Une épargne abondante encore insuffisamment mobilisée
La France affiche aujourd’hui un niveau d’épargne exceptionnel. Au deuxième trimestre 2025, le taux d’épargne des ménages a atteint 18,9 % du revenu disponible, soit un patrimoine financier supérieur à 6 400 milliards d’euros. Un record historique qui témoigne de la capacité des Français à épargner.
Pourtant, cette épargne reste majoritairement investie dans des produits liquides et sécurisés, tels que le Livret A, le LDDS ou les fonds en euros de l’assurance-vie. Si ces supports répondent aux besoins de sécurité des épargnants, ils ne permettent pas de financer efficacement les investissements de long terme dont l’économie européenne a aujourd’hui besoin.
Dans un contexte de contraintes budgétaires pour les États, mobiliser une partie de cette épargne constitue donc un enjeu stratégique pour accompagner les transitions énergétique et digitale, soutenir les PME et ETI, moderniser les infrastructures et renforcer la compétitivité européenne.

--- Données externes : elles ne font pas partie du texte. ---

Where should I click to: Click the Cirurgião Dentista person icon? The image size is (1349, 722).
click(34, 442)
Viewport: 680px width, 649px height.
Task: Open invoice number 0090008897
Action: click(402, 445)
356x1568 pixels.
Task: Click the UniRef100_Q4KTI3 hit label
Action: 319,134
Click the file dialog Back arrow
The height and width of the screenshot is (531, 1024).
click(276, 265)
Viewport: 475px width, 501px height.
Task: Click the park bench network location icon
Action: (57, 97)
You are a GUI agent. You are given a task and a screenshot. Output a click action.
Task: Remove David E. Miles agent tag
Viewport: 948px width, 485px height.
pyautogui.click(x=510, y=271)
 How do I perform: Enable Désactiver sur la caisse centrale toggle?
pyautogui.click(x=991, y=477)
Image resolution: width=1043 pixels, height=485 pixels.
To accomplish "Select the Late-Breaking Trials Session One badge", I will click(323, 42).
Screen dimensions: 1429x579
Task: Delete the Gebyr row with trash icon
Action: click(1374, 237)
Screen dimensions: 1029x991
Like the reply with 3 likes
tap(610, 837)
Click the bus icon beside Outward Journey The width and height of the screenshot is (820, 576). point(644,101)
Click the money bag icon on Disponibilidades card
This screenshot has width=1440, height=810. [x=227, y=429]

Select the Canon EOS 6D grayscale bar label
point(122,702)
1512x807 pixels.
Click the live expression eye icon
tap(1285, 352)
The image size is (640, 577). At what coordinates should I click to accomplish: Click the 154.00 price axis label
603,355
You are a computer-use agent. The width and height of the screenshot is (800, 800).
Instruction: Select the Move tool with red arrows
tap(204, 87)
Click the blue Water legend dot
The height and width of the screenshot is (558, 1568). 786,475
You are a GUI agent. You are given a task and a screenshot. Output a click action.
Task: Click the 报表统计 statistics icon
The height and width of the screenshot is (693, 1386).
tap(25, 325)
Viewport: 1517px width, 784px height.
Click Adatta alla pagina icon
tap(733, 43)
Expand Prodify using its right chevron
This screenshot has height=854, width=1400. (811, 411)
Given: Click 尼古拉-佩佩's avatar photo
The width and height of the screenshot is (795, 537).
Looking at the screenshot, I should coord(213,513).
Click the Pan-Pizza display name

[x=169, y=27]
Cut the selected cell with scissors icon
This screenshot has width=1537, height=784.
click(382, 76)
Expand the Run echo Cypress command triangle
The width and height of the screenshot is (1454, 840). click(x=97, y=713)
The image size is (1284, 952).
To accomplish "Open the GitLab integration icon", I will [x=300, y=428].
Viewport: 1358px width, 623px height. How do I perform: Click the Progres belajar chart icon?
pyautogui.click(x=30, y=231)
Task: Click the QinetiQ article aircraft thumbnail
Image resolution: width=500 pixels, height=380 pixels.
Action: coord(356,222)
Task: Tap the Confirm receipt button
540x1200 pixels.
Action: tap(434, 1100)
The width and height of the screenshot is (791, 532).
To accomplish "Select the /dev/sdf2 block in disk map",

| Le non coté, un financement au service de l’économie réelle
Parmi les solutions identifiées, les actifs non cotés occupent une place croissante. Depuis plusieurs années, les investisseurs institutionnels renforcent leurs allocations en dette privée afin de financer directement les entreprises et les infrastructures essentielles : énergie, transports, télécommunications, santé ou encore éducation.
Les besoins restent considérables. La Banque européenne d’investissement estime que les investissements dans les infrastructures devraient représenter près de 5 % du PIB européen chaque année, contre moins de 3 % actuellement. De son côté, le G20 évalue le déficit d’investissement en infrastructures en Europe à près de 2 000 milliards de dollars d’ici 2040.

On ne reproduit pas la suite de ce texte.